Fig 8. Results from validation experiments.

A. The scheme of the ATAF1 and MYC2 genomic DNA and T-DNA insertion. The panel is a schematic illustration of the ATAF1 and MYC2 genomic DNA with exons (solid box), intron (lines) and 3’ untranslated region (open box). The position of T-DNA insertion of ataf1 (SALK_057618C), myc2 (SALK_061267C, SALK_128938C)was labeled. B. The ataf1 mutant is more resistant to mannitol treatment. Wild-type (WT) Col-0 and ataf1 mutant seeds were germinated on 1/2 MS medium with or without 300 mM mannitol. 30 seeds per genotype were used for each replicate. The photos were taken four-week post-germination. C. Quantification of cotyledon greening on plates corresponding to B. Seedlings with green cotyledon expansion were counted at 6–9 days post-germination. Data are shown as means ± SD (standard deviation) from three independent replicates (n = 3, *, p<0.05, Student’s t-test). D. Quantification of cotyledon greening inhibition rate on plates corresponding to B. Seedlings with green cotyledon expansion were counted at 6–9 days post-germination. Data are shown as means ± SD from three independent replicates (n = 3, *, p<0.05, Student’s t-test). E. Growth of WT and myc2 mutants on MS plates. WT and myc2 mutant seeds were germinated on 1/2 MS medium with or without 300 mM mannitol. 30 seeds per genotype were used for each replicate. The photos were taken four-week post-germination. F. Quantification of cotyledon greening on plates corresponding to E. Seedlings with green cotyledon expansion were counted at 6–9 days post-germination. Data are shown as means ± SD from three independent replicates (n = 3, no statistical significance with Student’s t-test). G. Quantification of cotyledon greening on plates corresponding to E. Seedlings with green cotyledon expansion were counted at 6–9 days post-germination. Data are shown as means ± SD from three independent replicates (n = 3, no statistical significance with Student’s t-test).

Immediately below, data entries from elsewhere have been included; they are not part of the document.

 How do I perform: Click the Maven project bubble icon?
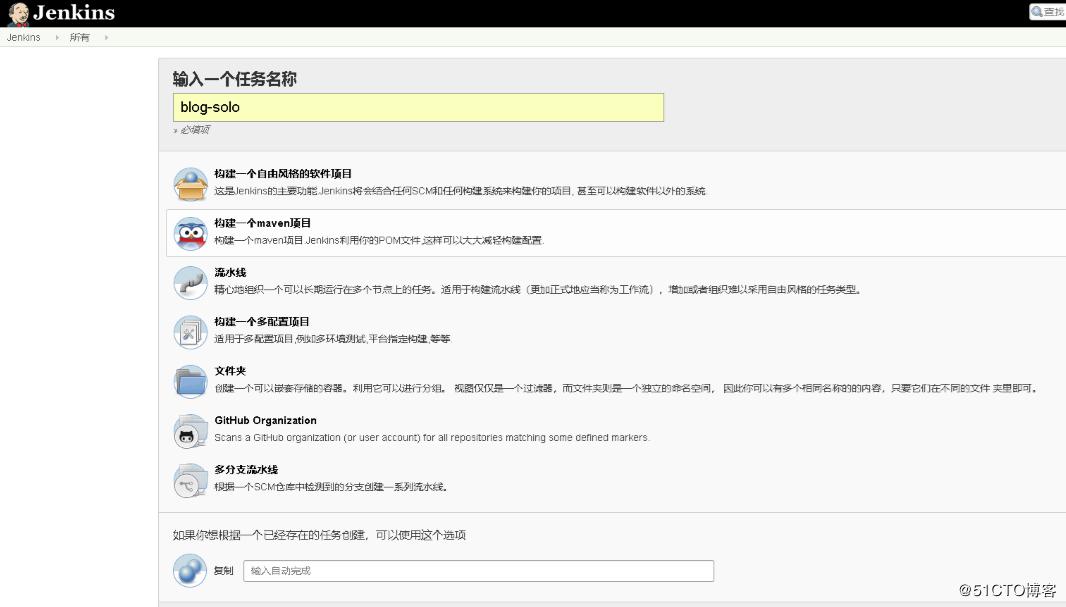(x=190, y=229)
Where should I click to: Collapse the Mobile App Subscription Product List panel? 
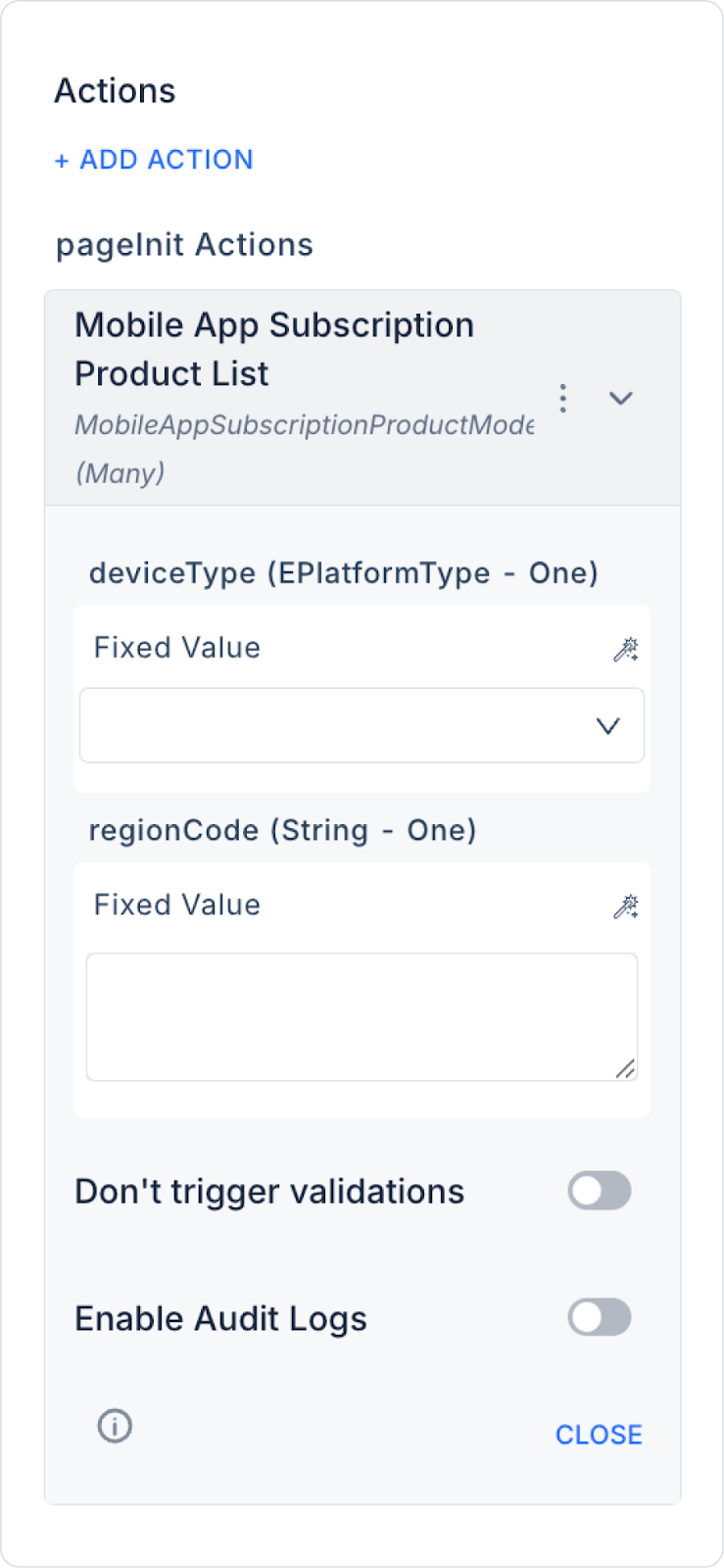pyautogui.click(x=621, y=398)
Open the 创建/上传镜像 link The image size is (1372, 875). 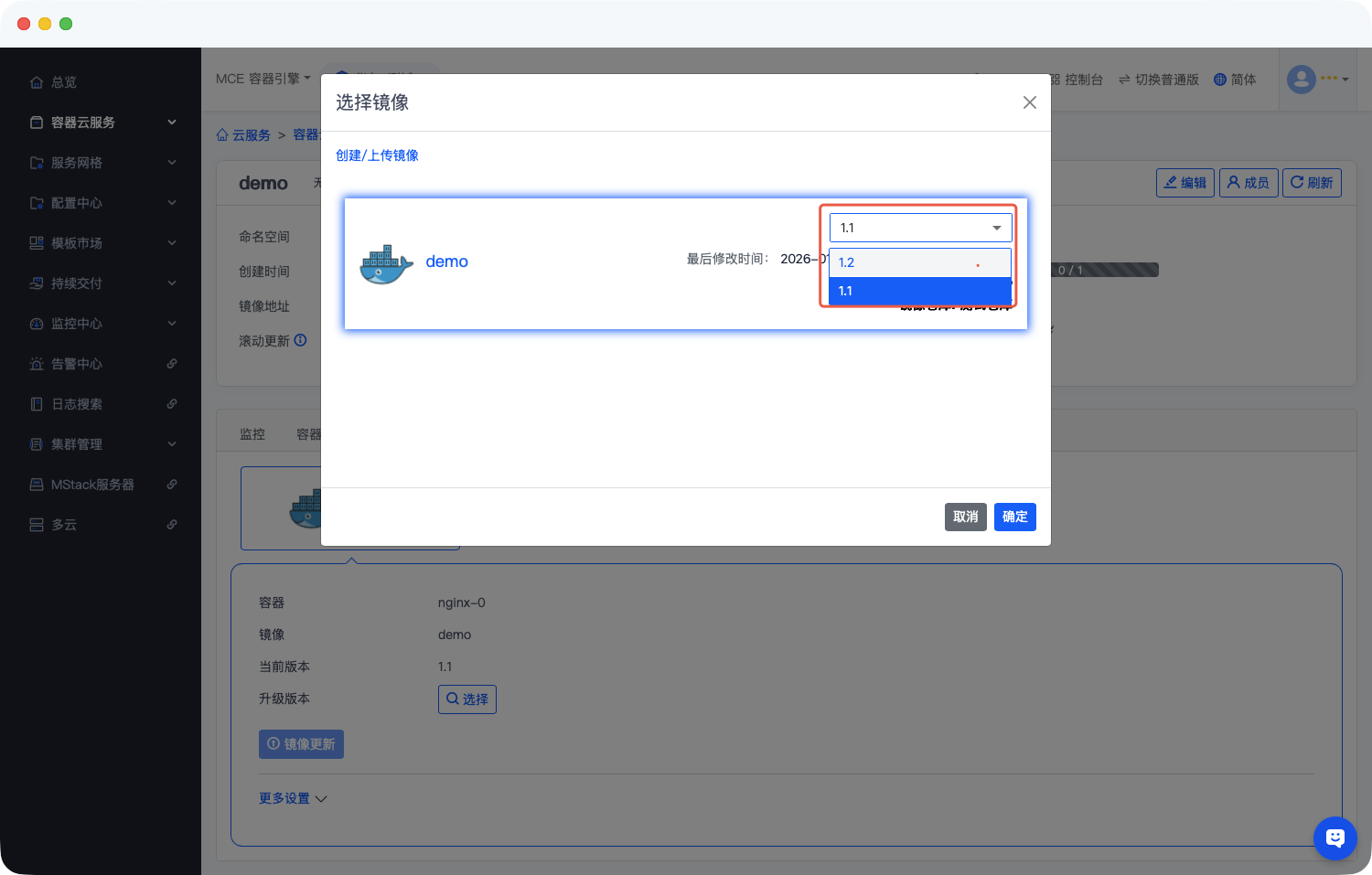pyautogui.click(x=377, y=155)
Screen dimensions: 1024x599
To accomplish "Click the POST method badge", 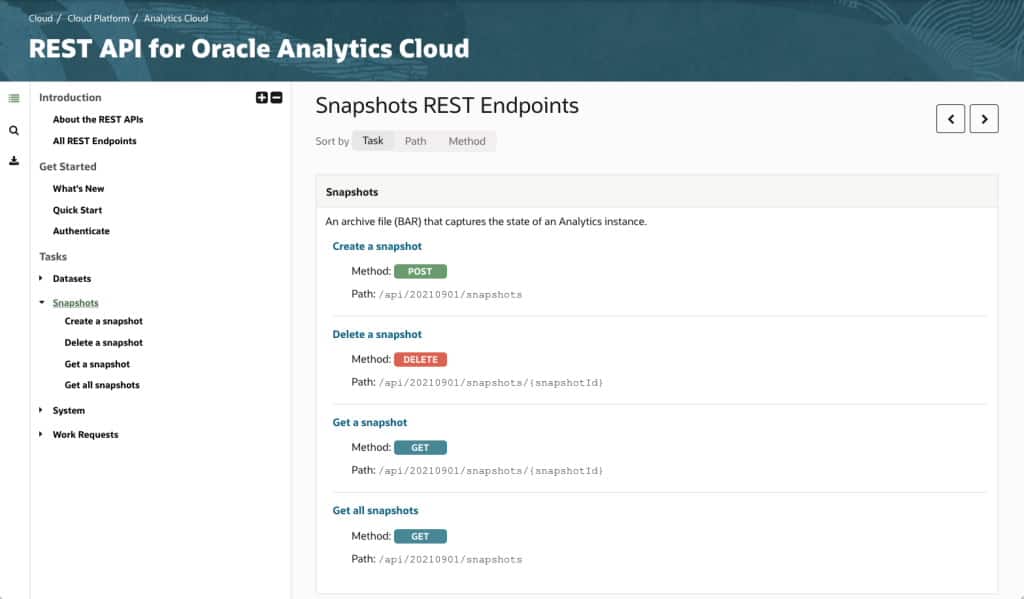I will (x=420, y=271).
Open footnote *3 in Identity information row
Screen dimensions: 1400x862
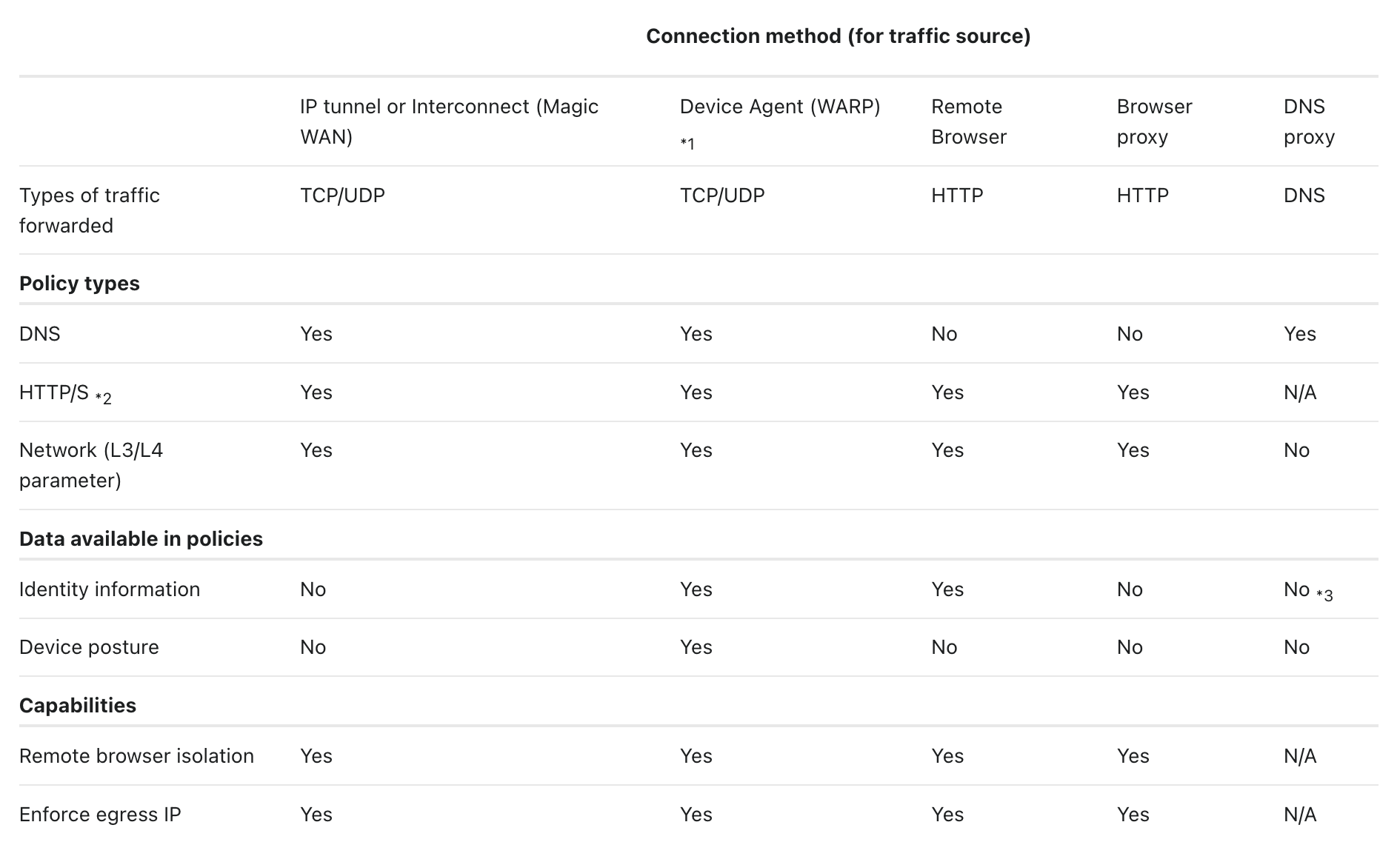1324,595
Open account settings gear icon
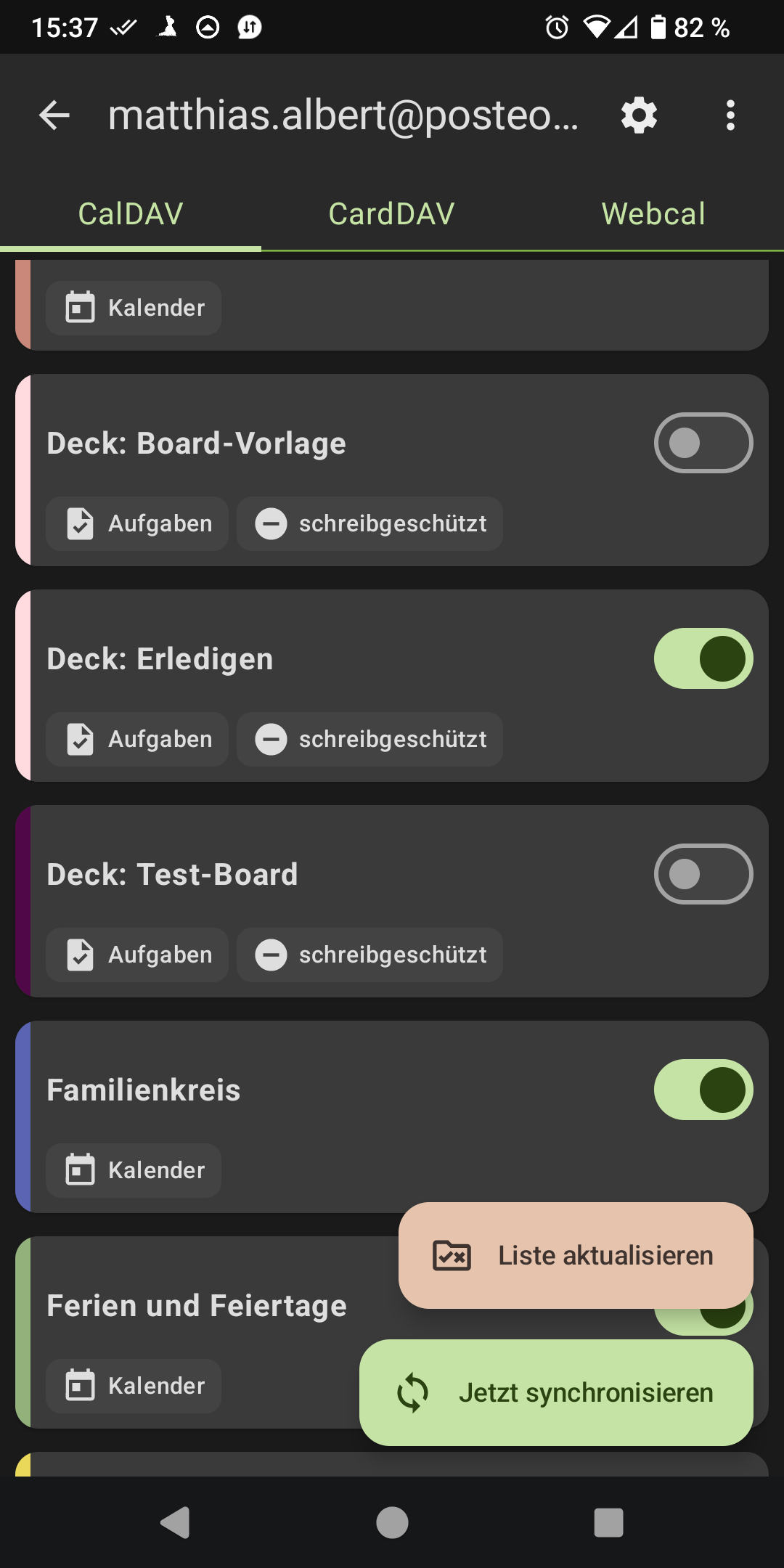The height and width of the screenshot is (1568, 784). click(639, 115)
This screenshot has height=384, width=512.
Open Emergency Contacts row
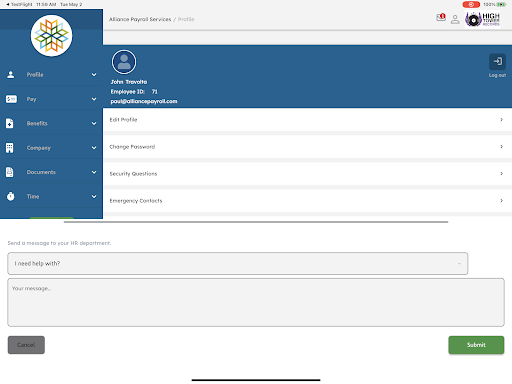(307, 201)
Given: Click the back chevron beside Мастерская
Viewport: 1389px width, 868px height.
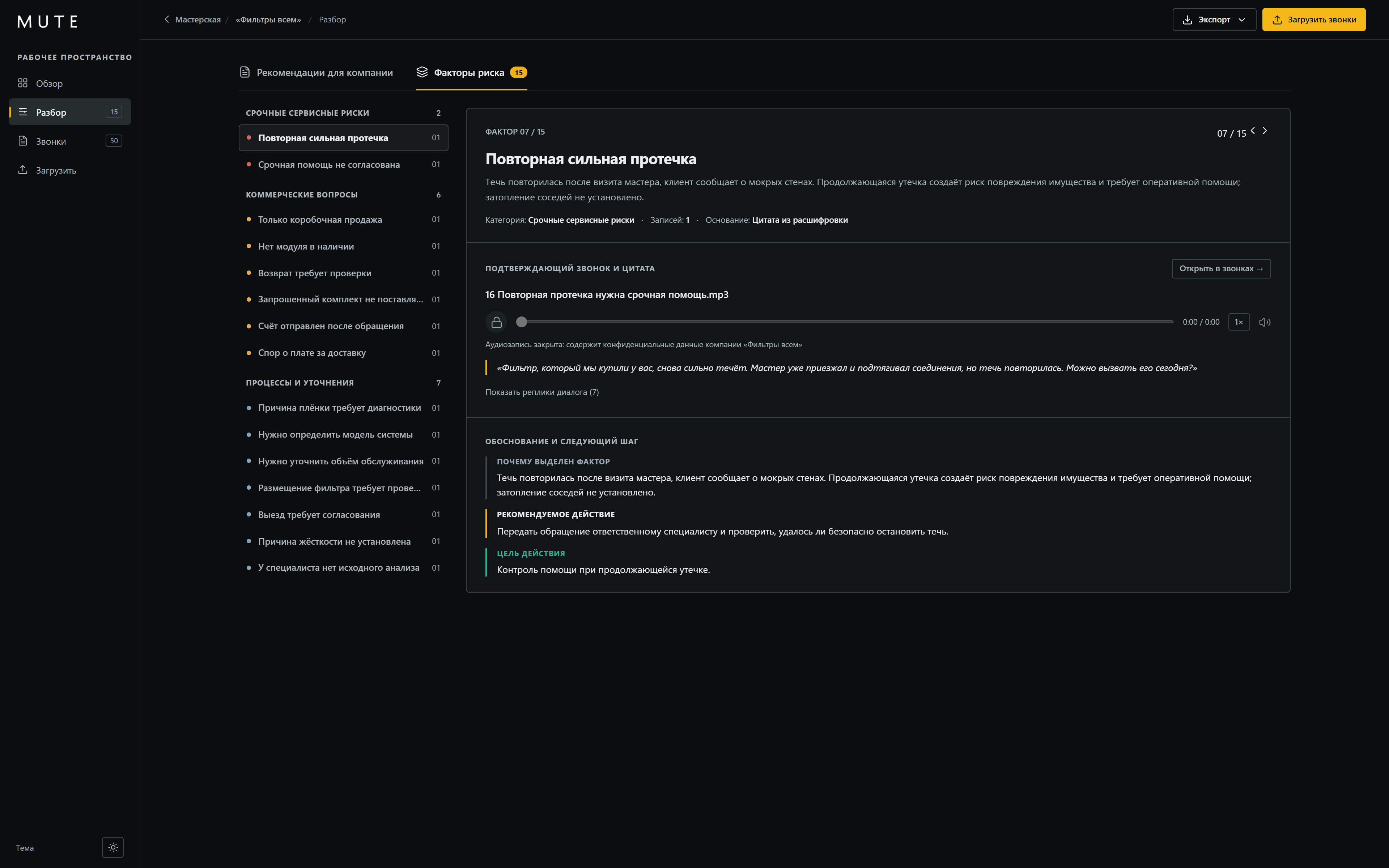Looking at the screenshot, I should pyautogui.click(x=166, y=20).
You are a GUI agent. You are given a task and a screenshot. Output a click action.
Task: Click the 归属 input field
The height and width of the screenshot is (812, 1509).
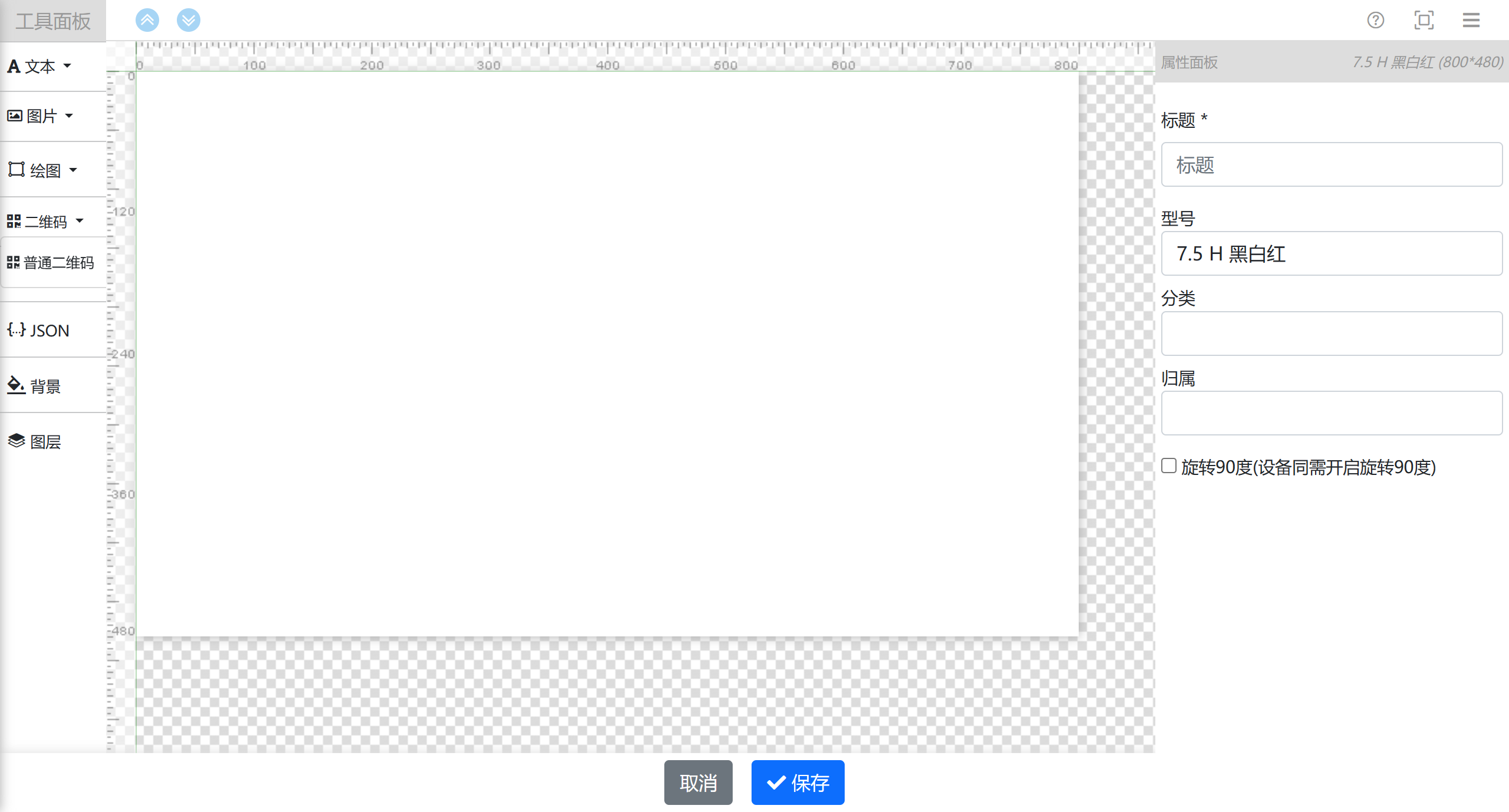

https://doi.org/10.1371/journal.pone.0255486.g008

Experimental setup

A. thaliana mutants ataf1 (SALK_057618C) and myc2 (SALK_061267C, SALK_128938C) were obtained from the Arabidopsis Biological Resource Center (ABRC). The wild-type (Col-0) and mutant plants were grown in a growth room at 23°C, 45% humidity, and 75 μE m⁻² s⁻¹ light with a 12-hr light /12-hr dark photoperiod. To detect cotyledon greening rate, 30 seeds per genotype were sterilized and germinated on half-strength Murashige and Skoog (MS) medium with or without 300 mM Mannitol treatment in each replicate. Seedlings with green cotyledon expansion were counted at 6–9 d post-germination, data are shown as means ± SD from three independent repeats (n = 3, *, p<0.05, Student’s t-test). The photos were taken four-weeks post-germination.